Le nouveau Code (article 408) stipule que « Toute personne sans droit qui montre, offre, répand des écrits ou démontre ouvertement comment accéder à des dispositifs contraceptifs à des enfants » peut être condamnée à une amende allant jusqu’à 1 million IDR (64 dollars US). Seuls les « fonctionnaires autorisés » sont habilités à le faire, bien que l’identité de ces fonctionnaires ne soit pas définie. De plus, selon l’article 409, toute personne « sans droit » qui fait de même pour les « outils d’avortement » (pour tout public, pas seulement aux enfants) peut être emprisonnée jusqu’à six mois ou condamnée à une amende allant jusqu’à 10 millions IDR (640 $US). Bien qu’il y ait une exception si le but de cette action est « la connaissance/l’éducation », il est probable que cet article sera interprété de manière large, car la frontière est mince entre fournir des connaissances à quelqu’un et que cette personne agisse en fonction de ces connaissances. Nous pensons qu’il est essentiel que les personnes de tous âges aient accès à des informations sur les contraceptifs et l’avortement.

Les nombreux autres aspects négatifs du nouveau Code pénal.

Des coalitions d’organisations de la société civile, dont la nôtre, luttent contre ces révisions, qui portent atteinte à un large éventail de droits de l’homme, depuis 2017, date à laquelle le premier projet est apparu.

Certains des développements inquiétants incluent la criminalisation des rapports sexuels hors mariage (zina, article 411) et de la cohabitation (arrangements de facto/vivre ensemble pour les couples, article 412). Les parents, les enfants ou les conjoints peuvent déposer des plaintes contre les personnes impliquées. Cela fait courir aux victimes-survivantes de violences sexuelles le risque d’être poursuivies, surtout si elles refusent d’épouser leur violeur (la pression pour le faire est malheureusement courante). Cela augmente également la probabilité d’un mariage forcé pour les jeunes soupçonnés par leur famille d’avoir eu des relations sexuelles avant le mariage.
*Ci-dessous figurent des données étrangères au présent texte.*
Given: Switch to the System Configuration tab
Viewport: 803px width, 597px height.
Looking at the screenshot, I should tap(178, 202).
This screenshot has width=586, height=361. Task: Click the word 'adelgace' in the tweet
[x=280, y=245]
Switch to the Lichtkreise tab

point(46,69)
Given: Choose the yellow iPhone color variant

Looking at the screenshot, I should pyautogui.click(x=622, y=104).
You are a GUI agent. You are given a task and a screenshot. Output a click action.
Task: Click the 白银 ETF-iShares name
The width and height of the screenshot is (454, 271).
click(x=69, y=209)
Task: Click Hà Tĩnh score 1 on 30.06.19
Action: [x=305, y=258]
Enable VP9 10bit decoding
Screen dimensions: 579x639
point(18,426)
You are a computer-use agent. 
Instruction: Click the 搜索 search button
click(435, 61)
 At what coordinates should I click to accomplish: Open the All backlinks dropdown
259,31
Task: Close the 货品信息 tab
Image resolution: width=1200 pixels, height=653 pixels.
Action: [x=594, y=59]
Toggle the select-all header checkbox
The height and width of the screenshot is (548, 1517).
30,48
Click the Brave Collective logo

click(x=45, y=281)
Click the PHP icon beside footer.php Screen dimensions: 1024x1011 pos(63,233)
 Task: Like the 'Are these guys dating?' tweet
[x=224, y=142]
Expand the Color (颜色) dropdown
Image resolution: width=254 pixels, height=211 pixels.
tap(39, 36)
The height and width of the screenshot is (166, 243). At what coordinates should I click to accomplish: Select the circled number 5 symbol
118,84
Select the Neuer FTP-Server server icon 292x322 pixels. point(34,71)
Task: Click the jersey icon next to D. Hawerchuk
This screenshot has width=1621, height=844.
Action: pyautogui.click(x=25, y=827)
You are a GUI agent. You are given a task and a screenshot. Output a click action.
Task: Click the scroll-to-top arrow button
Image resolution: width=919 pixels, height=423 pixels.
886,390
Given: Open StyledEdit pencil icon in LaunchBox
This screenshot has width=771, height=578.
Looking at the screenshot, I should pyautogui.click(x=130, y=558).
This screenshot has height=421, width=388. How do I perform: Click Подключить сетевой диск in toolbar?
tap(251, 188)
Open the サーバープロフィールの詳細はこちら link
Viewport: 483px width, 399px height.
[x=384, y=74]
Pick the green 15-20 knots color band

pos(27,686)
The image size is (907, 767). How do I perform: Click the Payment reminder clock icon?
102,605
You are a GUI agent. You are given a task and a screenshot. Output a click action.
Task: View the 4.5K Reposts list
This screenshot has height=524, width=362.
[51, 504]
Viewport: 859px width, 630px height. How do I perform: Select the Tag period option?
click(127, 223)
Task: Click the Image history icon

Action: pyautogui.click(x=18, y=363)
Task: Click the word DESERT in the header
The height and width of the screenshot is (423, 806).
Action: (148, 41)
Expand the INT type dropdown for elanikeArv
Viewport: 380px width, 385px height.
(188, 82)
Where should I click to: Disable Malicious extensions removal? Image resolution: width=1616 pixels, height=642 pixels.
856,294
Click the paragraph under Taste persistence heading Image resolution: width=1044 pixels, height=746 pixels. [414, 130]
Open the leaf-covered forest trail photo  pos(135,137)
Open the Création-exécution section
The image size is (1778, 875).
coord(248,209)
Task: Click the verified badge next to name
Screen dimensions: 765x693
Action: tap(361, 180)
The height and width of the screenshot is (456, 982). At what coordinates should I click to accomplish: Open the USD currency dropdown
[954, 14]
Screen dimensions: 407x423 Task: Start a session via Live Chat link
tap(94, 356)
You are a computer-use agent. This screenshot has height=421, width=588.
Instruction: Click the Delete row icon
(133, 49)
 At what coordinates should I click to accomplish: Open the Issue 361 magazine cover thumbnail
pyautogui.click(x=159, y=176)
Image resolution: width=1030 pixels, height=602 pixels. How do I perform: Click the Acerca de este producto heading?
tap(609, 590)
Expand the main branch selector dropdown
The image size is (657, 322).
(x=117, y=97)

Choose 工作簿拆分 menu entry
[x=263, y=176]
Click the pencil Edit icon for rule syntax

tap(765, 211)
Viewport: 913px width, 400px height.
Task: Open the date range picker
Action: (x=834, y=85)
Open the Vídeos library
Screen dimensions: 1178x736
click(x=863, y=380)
Et ce n’est pas tout. Les actes publics qui « violent la moralité » sont interdits (article 406), avec la menace d’un an de prison, tout comme les actes similaires réalisés en privé mais sans le consentement des autres personnes présentes. Les personnes LGBTQ+, déjà vulnérables en Indonésie, courent un risque élevé d’être poursuivies en vertu de cet article. Les protestations, les manifestations et les défilés ne peuvent pas être organisés sans en informer au préalable les autorités compétentes (article 256) ; les manifestants qui ne le font pas risquent six mois de prison ou une amende de 10 millions IDR (640 $ US). Quiconque commet des « calomnies » contre les institutions gouvernementales et provoque des « troubles » est passible de trois ans de prison (article 240), même si les notions de « calomnie » et de « troubles » ne sont pas définies dans le Code. Les personnes qui diffusent des idéologies jugées communistes/marxistes-léninistes ou non conformes aux principes fondateurs de la nation, le Pancasila (article 188), peuvent être emprisonnées jusqu’à quatre ans.

La liste est longue. Les articles ci-dessus ne sont que quelques-uns des développements inquiétants du nouveau Code pénal indonésien. Bien que nous reconnaissions l’importance de mettre à jour et de moderniser le Code pénal, et que nous apprécions le renforcement des dispositions relatives à l’avortement, la version 2022 ratifiée ne respecte finalement pas les principes des droits humains et de la démocratie civique.